Dresden, East Germany — "What are the Poles really after?" "Why ever do young West Berliners smash windows on Kurfurstendamm?" "How can Americans not have gun control?"
East Germans are puzzled by the strange undisciplined world outside their borders, if an American can judge from the recurring questions in random conversations here.
The Poles are puzzling because they don't work "diligently" to produce the food and goods they need, yet they expect their allies to keep bailing them out. Before East Germany closed the Polish Border, the Poles used to flock to this city 50 miles from the frontier and buy out East German meat and clothes and spices until there was little left for Dresdners themselves.
But then when East Germans went over to buy things that were in better supply in Poland, the Poles would be surly and cheat them, East Germans complain. One worker cited the examples of friends who were given counterfeit zlotys or shoddy goods by black marketeers. One acquiantance, he said, bought an electric drill and tested it satisfactorily in Poland, then smuggled it home in a box of mushrooms -- only to discover when he plugged it in the motor wouldn't even turn over.
Now, the East German continued, Polish shoppers don't flood East German stores.But cloth and even durable goods are nowhere to be found; they are probably all being sent to Poland in the government's economic aid. Besides, prices are going up all the time.
A machinist, an engineer, a widow, and various working-class youths of unknown occupations all echoed this unflattering view of the Poles. They knew little about events in Poland -- "first our press didn't say anything, then it talked about counterrevolution" -- but they all thought economic issues were paramount. They thought too that the Polish workers were themselves to blame for the "Polish economy" -- a phrase that in German has long meant any kind of incompetent disaster.
"They have strikes. Good," shrugged one young worker who should himself have already been at work but was whiling away the morning hours with buddies in a pub. "But they need to produce first." His expressed opinion (if not his practice) repeated a domestic theme that has been stressed by the East German Communist Party ever since economic growth and individual living standards decelerated to a crawl here in the late 1970s.
The widow did blame the Polish troubles on "unfit heads" who had been running Poland. She thought that in any case "Poles are difficult to govern" -- and she voiced some concern in hoping that everything would end well.But for her too the heart of the Polish problem is economic.
She thought that the Polish Army would have to be mobilized to harvest crops, and that everyone would simply have to buckle down and work.

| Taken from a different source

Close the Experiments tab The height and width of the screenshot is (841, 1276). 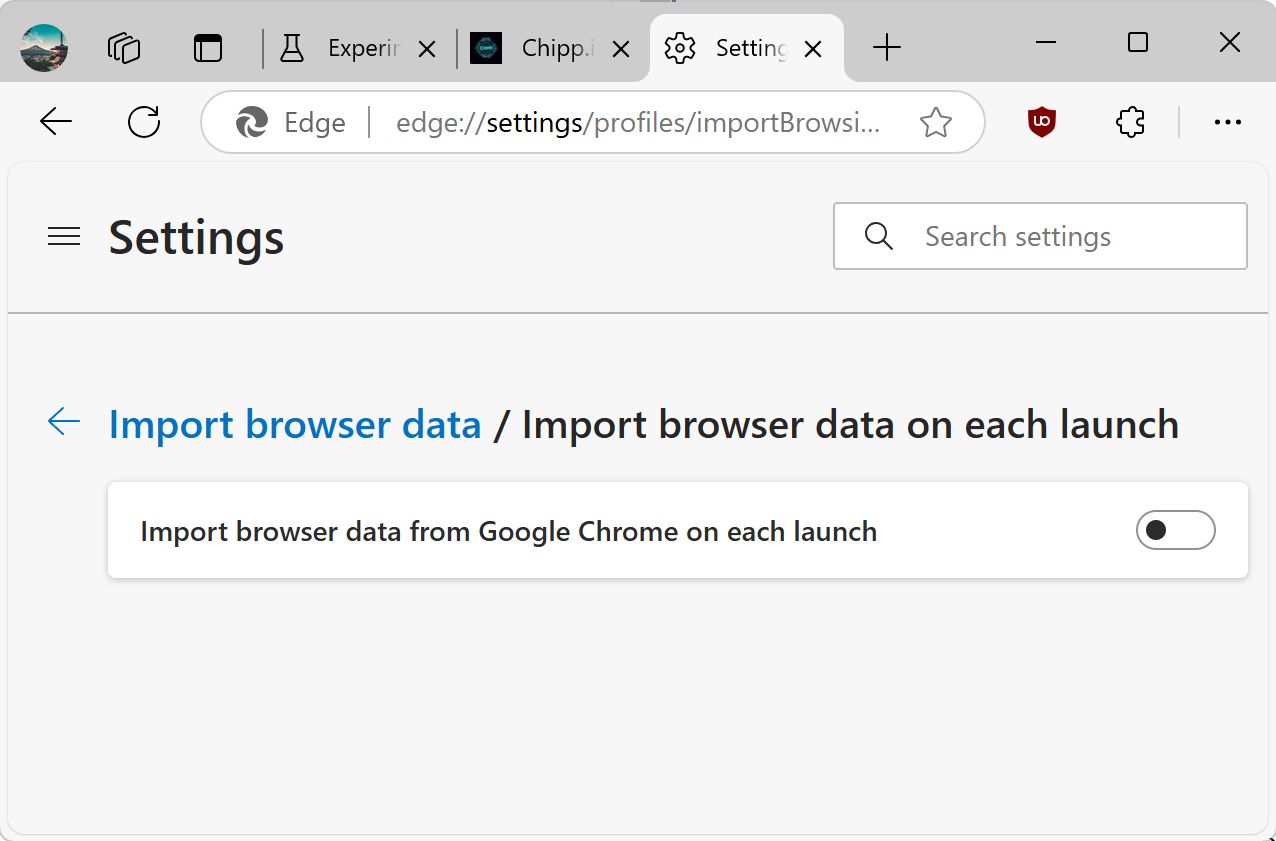pos(426,48)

Among the people I talked to, even those who were no fans of the East German system couldn't quite grasp it when I suggested that the basic issue in Poland wasn't economic at all, but rather individual human dignity. Nor could they understand why the West was helping Poland out with so many new loans.
Implicitly they are aware that their country has the highest standard of living in the entire Soviet bloc. They have no desire to jeopardize their position by some foolhardy imitation of the Poles. At the same time they dismiss the likelihood of any Warsaw Pact invasion of Poland. The Soviet Union and east Germany have shown too much "solidarity" with the Poles and helped them out too much for that, they thought.

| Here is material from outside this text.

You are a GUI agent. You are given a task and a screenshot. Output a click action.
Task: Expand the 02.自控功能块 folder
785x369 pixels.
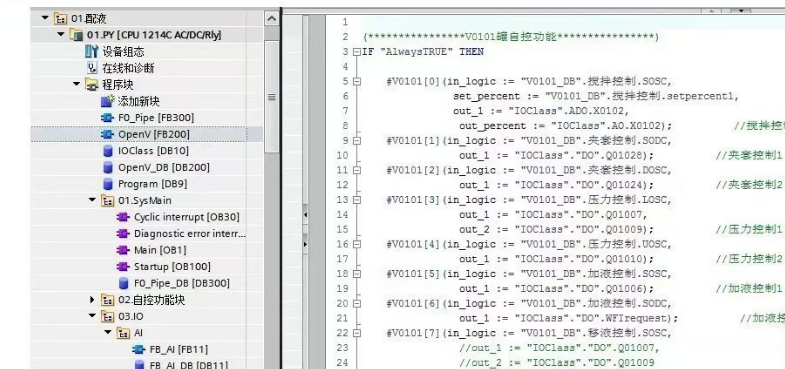click(x=92, y=299)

The West German youth demonstrations of this year, some of them violent, elicit no more comprehension from the man in the street here than do the Polish strikes. One grandmother who had just visited West Berlin to get a kitchen slicer for her husband's birthday (as a pensioner she can travel to the West, and relatives there solved her lack of Western currency by purchasing the slicer for her) thought the West Berlin squatters and demonstrators were "perverse." she added, "When you have too much [prosperity] it's not good."

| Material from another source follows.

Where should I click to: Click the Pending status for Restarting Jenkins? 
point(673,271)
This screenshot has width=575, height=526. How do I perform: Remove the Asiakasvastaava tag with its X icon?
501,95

The engineer agreed, and feared that West Germany might "destroy itself through too much democracy."
In similar vein a worker thought West German youths had it too easy. "They should just send them [demonstrators] to the GDR [the German Democratic Republic , East Germany]. Here we have to struggle for everything, whether it's ham to cement or whatever. They're building three new nuclear plants in the GDR. But there couldn't be any protest like Brokdorf [near Hamburg, where more than 50, 000 antinuclear demonstrators gathered in March]. Here they would just send t hem to labor for two years -- hard labor."